Burnout na Medicina Veterinária
Burnout na Medicina Veterinária

“Quando comecei a trabalhar como enfermeira veterinária em 2008, as horas de trabalho não eram boas. Na verdade, elas eram péssimas.

Eu costumava trabalhar durante as noites de Sexta, Sábado e Domingo, de 12 a 13 horas em cada dia, em uma clínica de emergências  bem movimentada. Essas horas eram puxadas, mesmo para alguém de 20 anos. O salário era suficiente para eu me manter, mas eu sempre caia na tentação de fazer umas horas extras. Depois de alguns meses, decidi encontrar um segundo emprego, trabalhando durante o dia numa clínica de práticas gerais. Eu costumava chegar dos turnos da madrugada, dormir de 2 a 3 horas, e acordar para ir à clínica em que trabalhava durante o dia. Era uma correria, mas eu amava o que fazia.

10 anos depois e  eu ainda trabalhava como enfermeira veterinária, mas agora no departamento de oncologia. Eu tinha ido tão longe quanto uma enfermeira veterinária poderia ir sem maiores estudos, obtendo o diploma em especialização técnica em oncologia veterinária apenas em 2014. Eu era o tipo de profissional que se dava ao máximo. Eu chegava antes de todos, e era normalmente a última a ir embora.

Em Agosto de 2018, saí do meu emprego para me mudar para outro estado e tirei um mês de férias antes de começar em um novo hospital. Nesse um mês, algo aconteceu. Eu percebi o quão apática eu havia me tornado no emprego anterior.
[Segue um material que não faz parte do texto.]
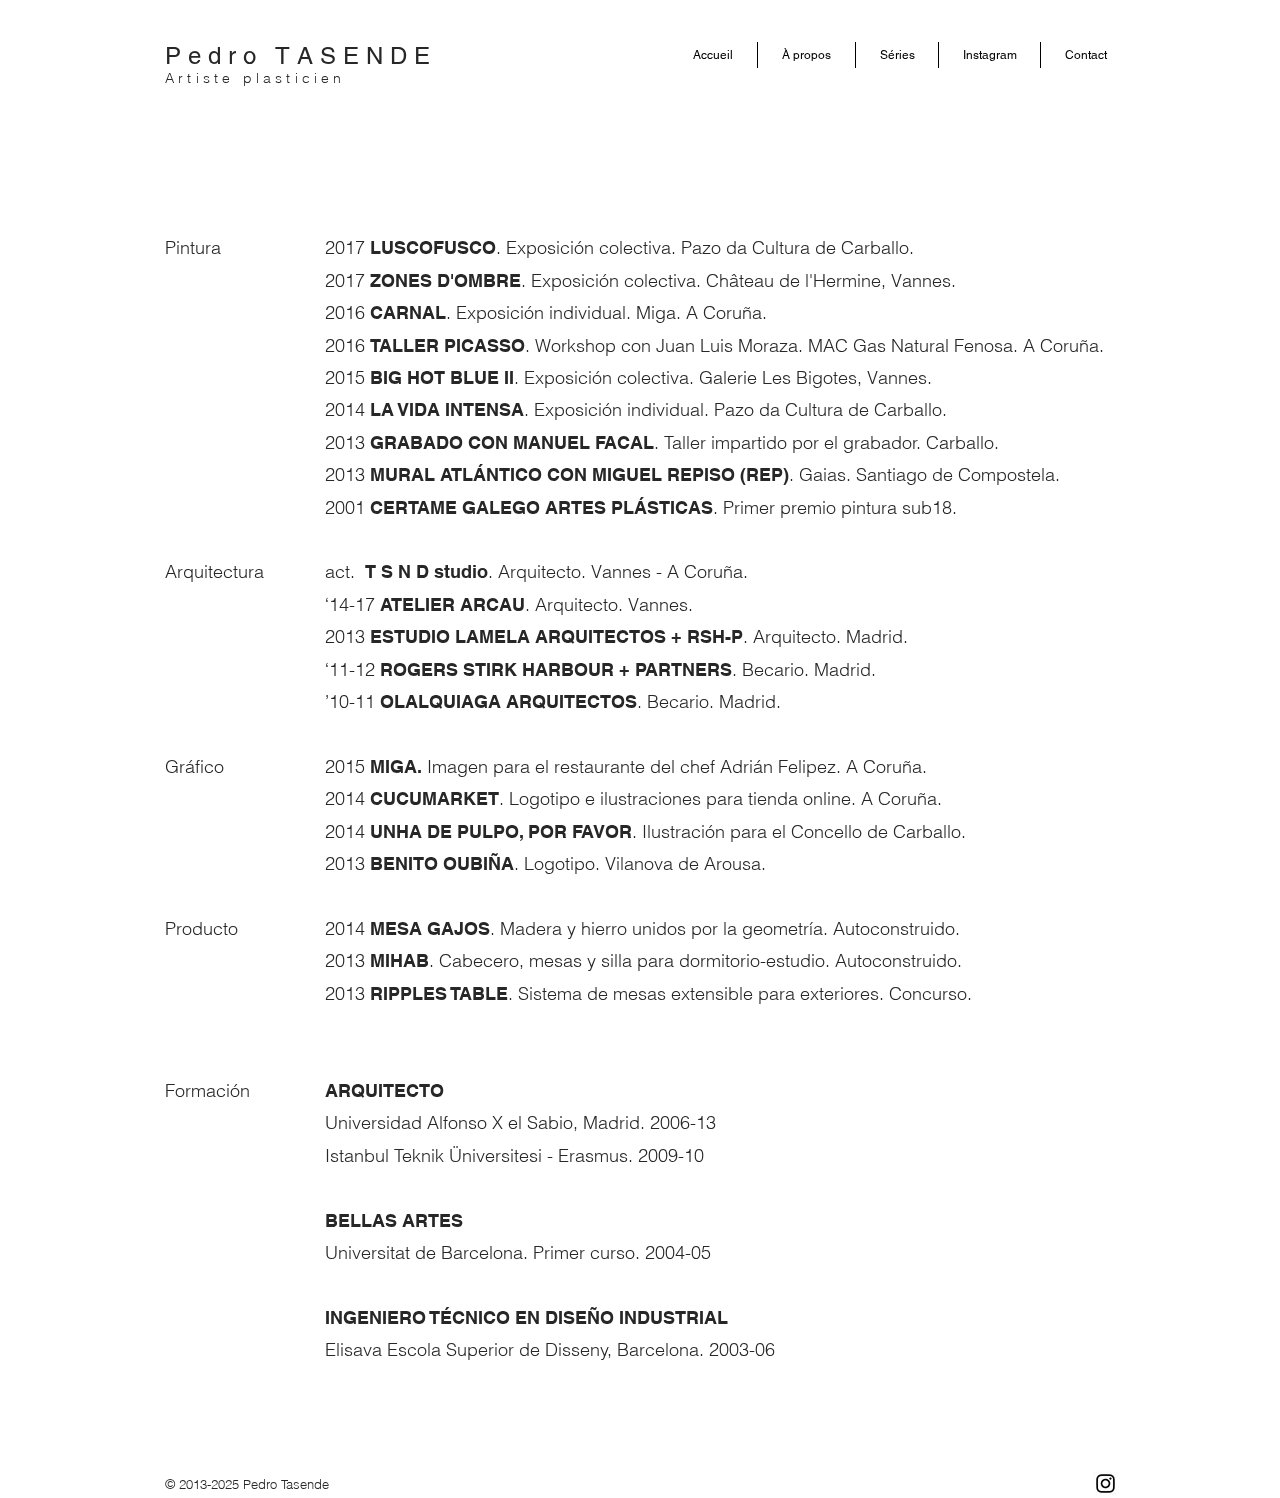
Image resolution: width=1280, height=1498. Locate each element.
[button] (806, 55)
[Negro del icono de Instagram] (1105, 1483)
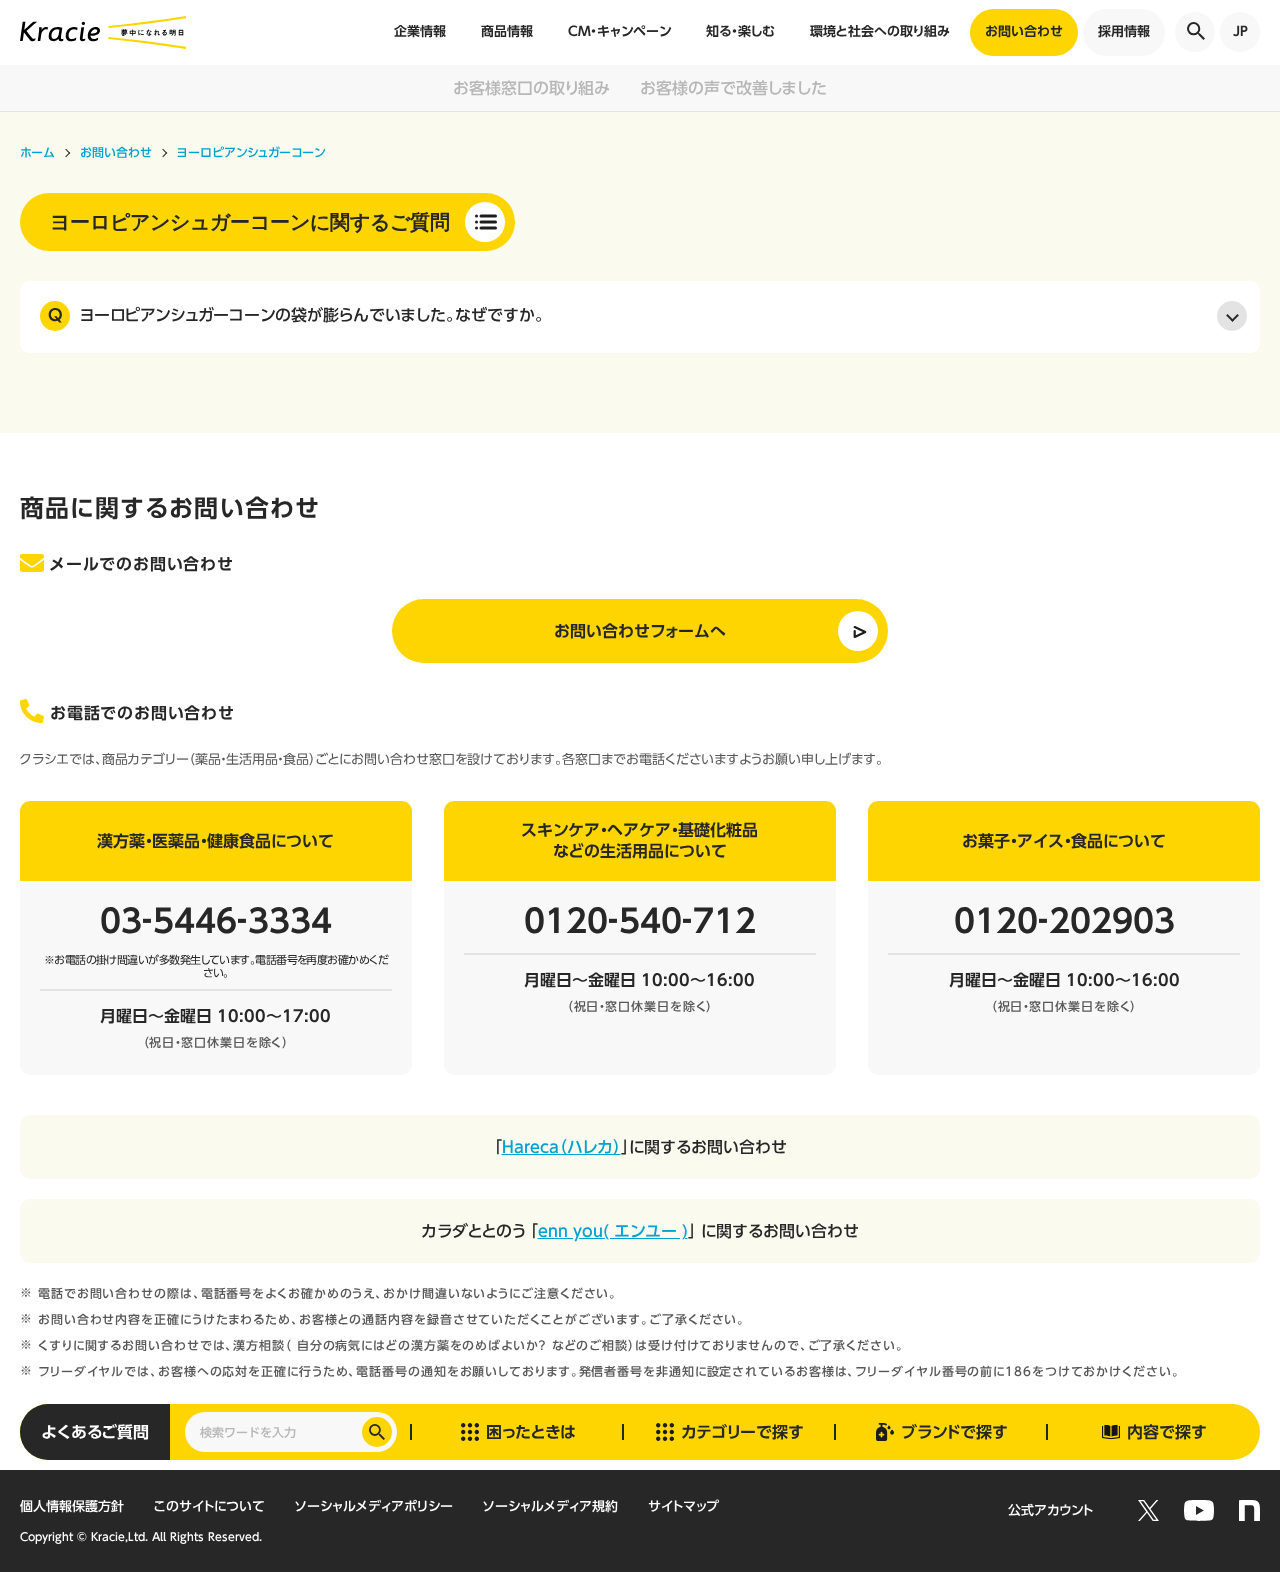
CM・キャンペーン (619, 31)
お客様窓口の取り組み (531, 88)
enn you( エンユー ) (613, 1231)
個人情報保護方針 (72, 1506)
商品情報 (507, 31)
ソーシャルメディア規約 (550, 1506)
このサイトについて (209, 1506)
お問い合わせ (1024, 31)
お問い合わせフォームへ (640, 631)
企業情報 (420, 31)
Eu havia perdido simpatia pelos animais e empatia pelos tutores. Eu até me lembro de um dia em que que uma colega de trabalho tentava me explicar que alguns clientes na recepção estavam atrasados para a consulta, mas, ainda assim, gostariam muito de ser atendidos. Ela tentou levar para o lado emocional (como todos nós fazemos na medicina veterinária), dizendo: “Eles estão tristes, o gato deles está com câncer!”.

Minha resposta estava travada em mim por anos. “Todos eles têm câncer!”, eu gritei.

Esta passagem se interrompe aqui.